Two Items That Are Worthy Of Consideration
Respectfully Submitted for your consideration are two interesting news items that I ran across earlier today:
Joanne Jacobs has a welcomed piece of news. She is telling us that due to the requirements of The No Child Left Behind Act, students in three grades will be tested in Science starting in the 2007-2008 school year.
This means that many districts (such as ours here in California's "Imperial" Valley) that have been letting instruction in Science "slide" for the past few years in favor of the "tested" subjects of math and reading will now have to begin teaching science once again. (We can't help but like this news here in the Wonk family. Our 13-year-old daughter, the TeenWonk, got very little science or history in grades 4 and 5, much to our disgust...)

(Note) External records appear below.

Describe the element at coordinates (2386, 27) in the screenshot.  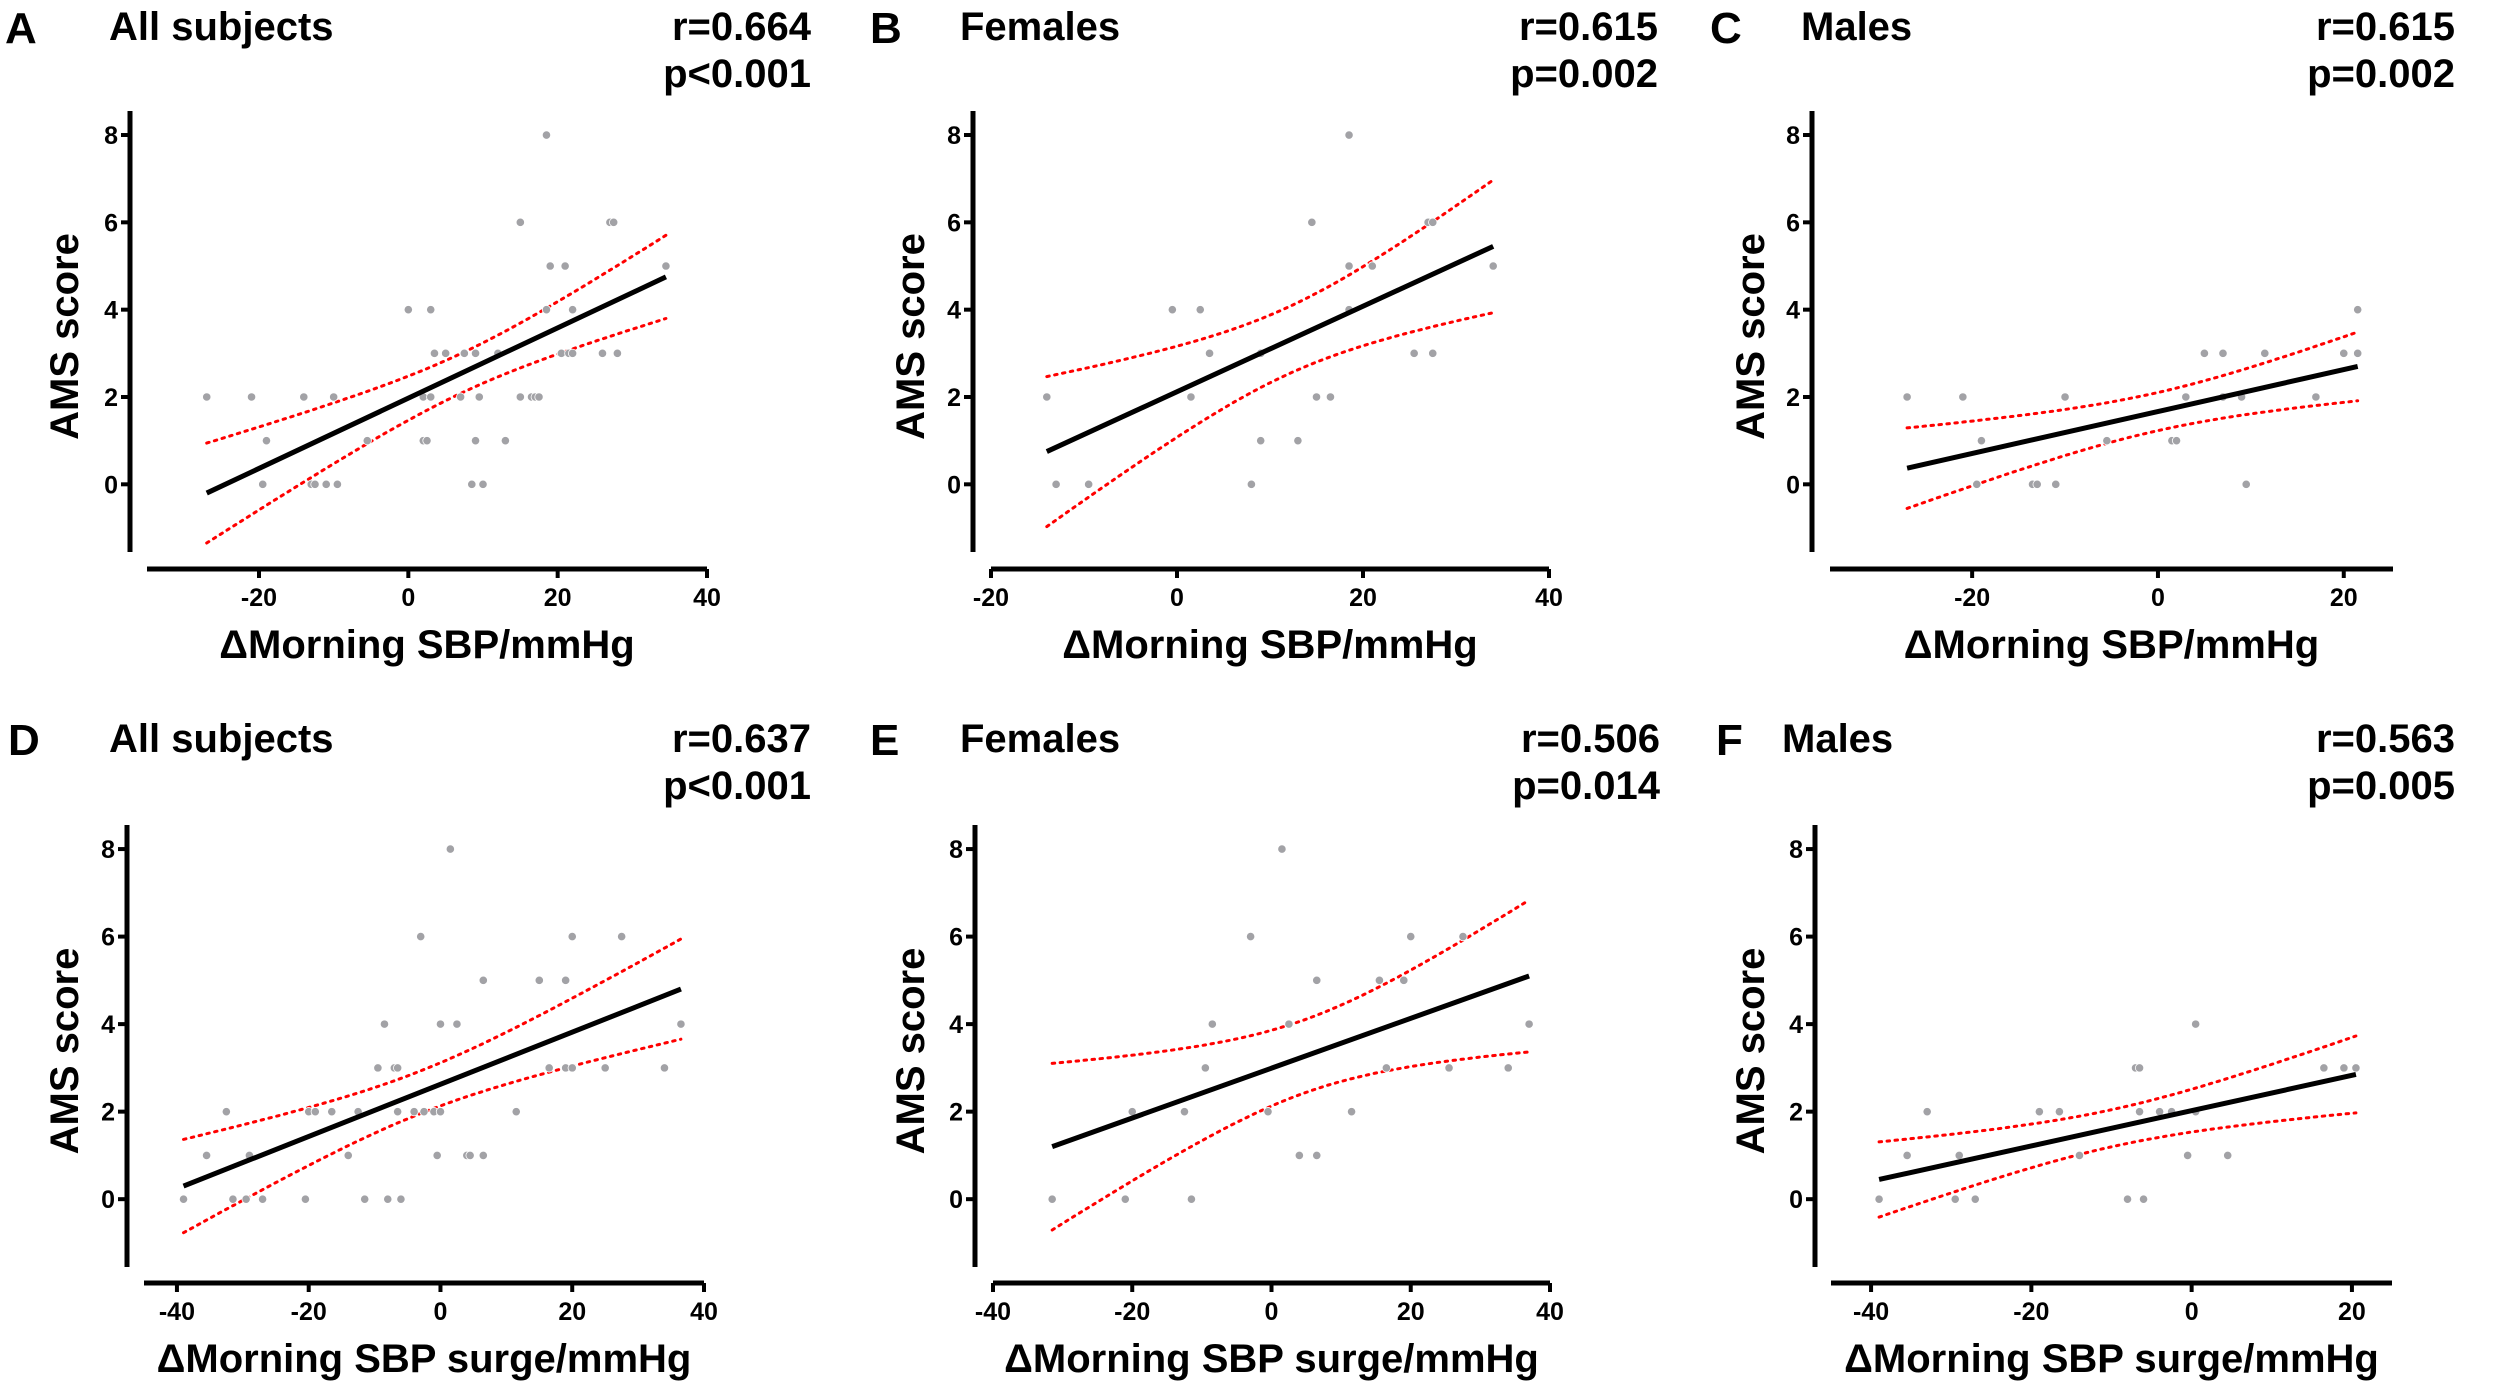
I see `r-value: r=0.615` at that location.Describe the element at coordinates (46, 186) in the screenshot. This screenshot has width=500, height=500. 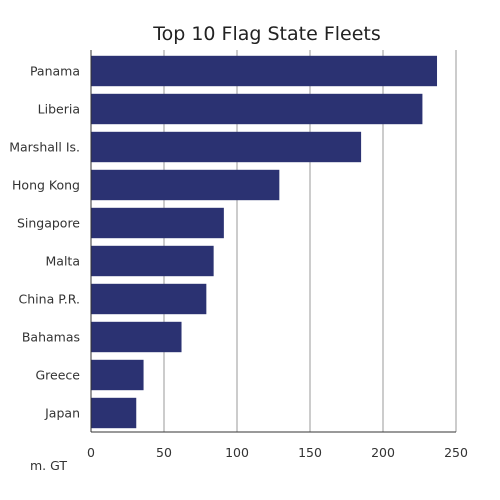
I see `category-label: Hong Kong` at that location.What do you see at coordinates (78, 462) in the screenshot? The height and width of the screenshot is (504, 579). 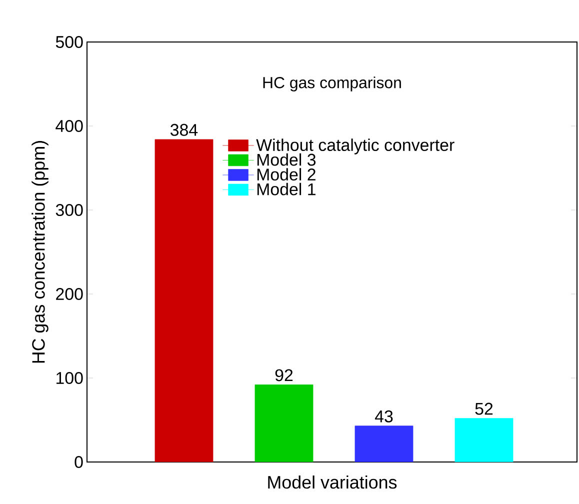 I see `y-tick-label: 0` at bounding box center [78, 462].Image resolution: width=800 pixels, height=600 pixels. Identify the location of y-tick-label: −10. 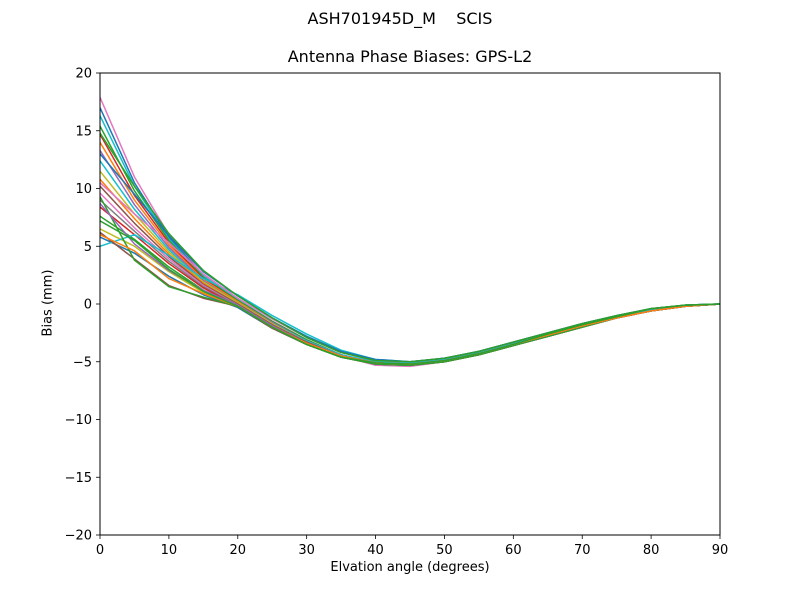
(78, 420).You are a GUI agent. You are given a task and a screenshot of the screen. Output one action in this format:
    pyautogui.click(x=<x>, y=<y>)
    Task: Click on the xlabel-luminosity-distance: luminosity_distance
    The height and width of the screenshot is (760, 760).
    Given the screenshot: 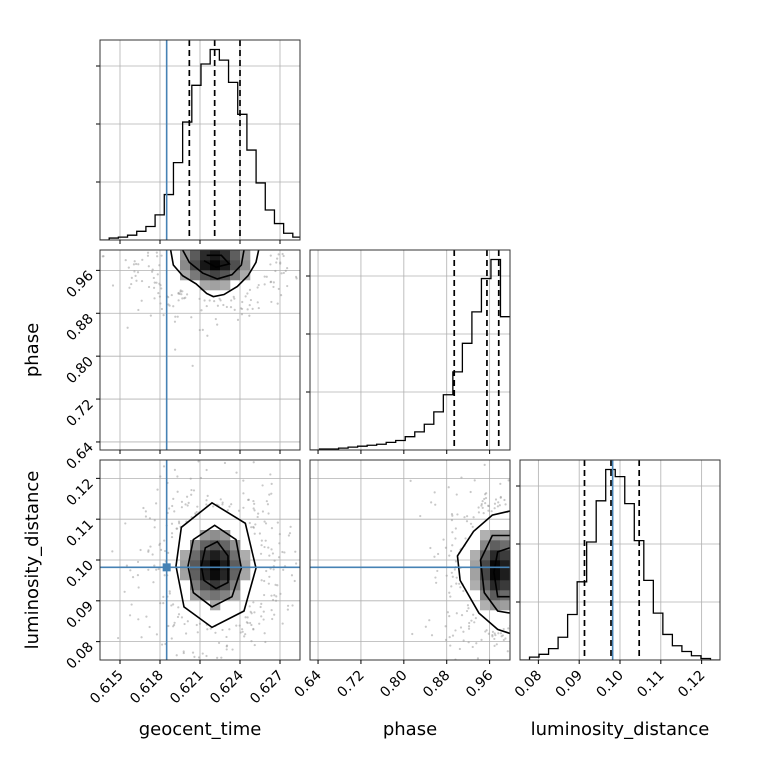 What is the action you would take?
    pyautogui.click(x=620, y=730)
    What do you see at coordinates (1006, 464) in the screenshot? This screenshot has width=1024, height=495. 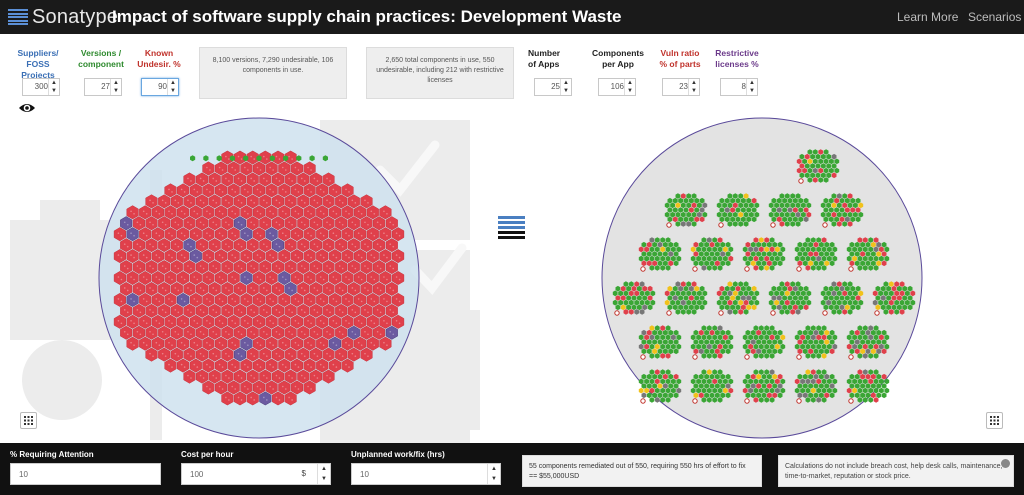 I see `info-icon` at bounding box center [1006, 464].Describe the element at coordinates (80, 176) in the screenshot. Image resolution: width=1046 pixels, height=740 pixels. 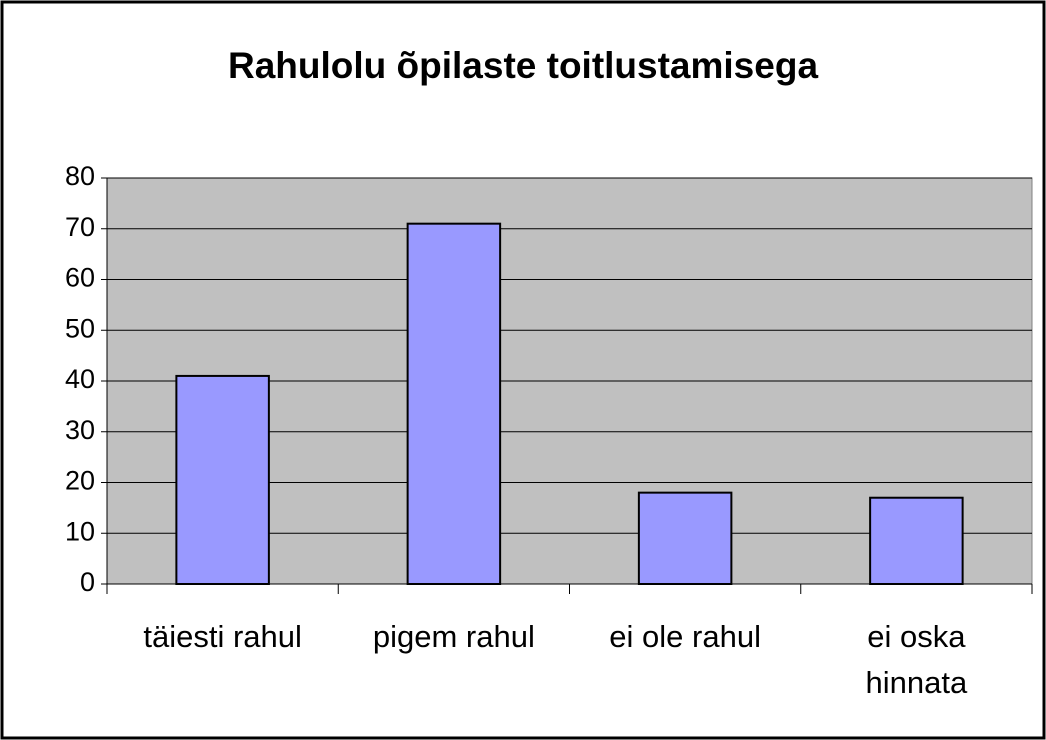
I see `y-tick-label: 80` at that location.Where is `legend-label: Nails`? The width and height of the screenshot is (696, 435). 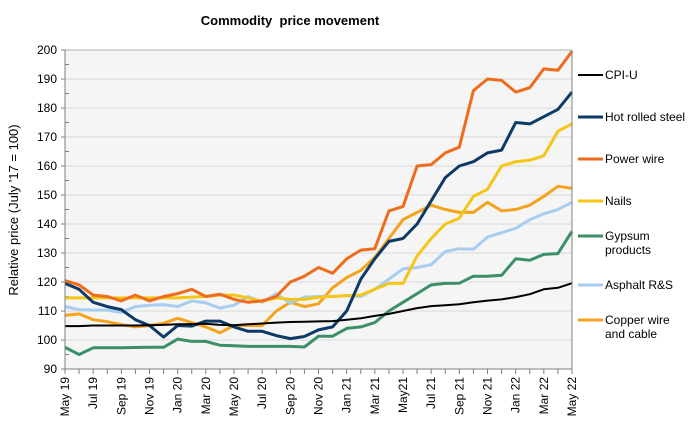 legend-label: Nails is located at coordinates (618, 201).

Kimberly made some very important observations about the Journalism Review article: (the emphasis are mine)
In light of recent controversies involving Dan Rather and the key role played by blogs in bringing about his early retirement, we too, found it incredible that blogging was not even mentioned by the Columbia piece.The authors clearly understand that education reporting improves substantially when stories are presented "straight up from local schools, where the voices of teachers and children bring the national policy home to readers," and when reporters dig "behind the data, analyzing their origins and putting a human face on their percentages."
And yet the one word you won't find in this article is "blog."
Nothing about edublogs, blogs by teachers, blogs by parents interested in reform, blogs by parents who are fed up and now homeschooling, even blogs by psychometricians (like me). Nothing about the revolution in education reporting that has resulted from those fed up with biased and uninformed reporting.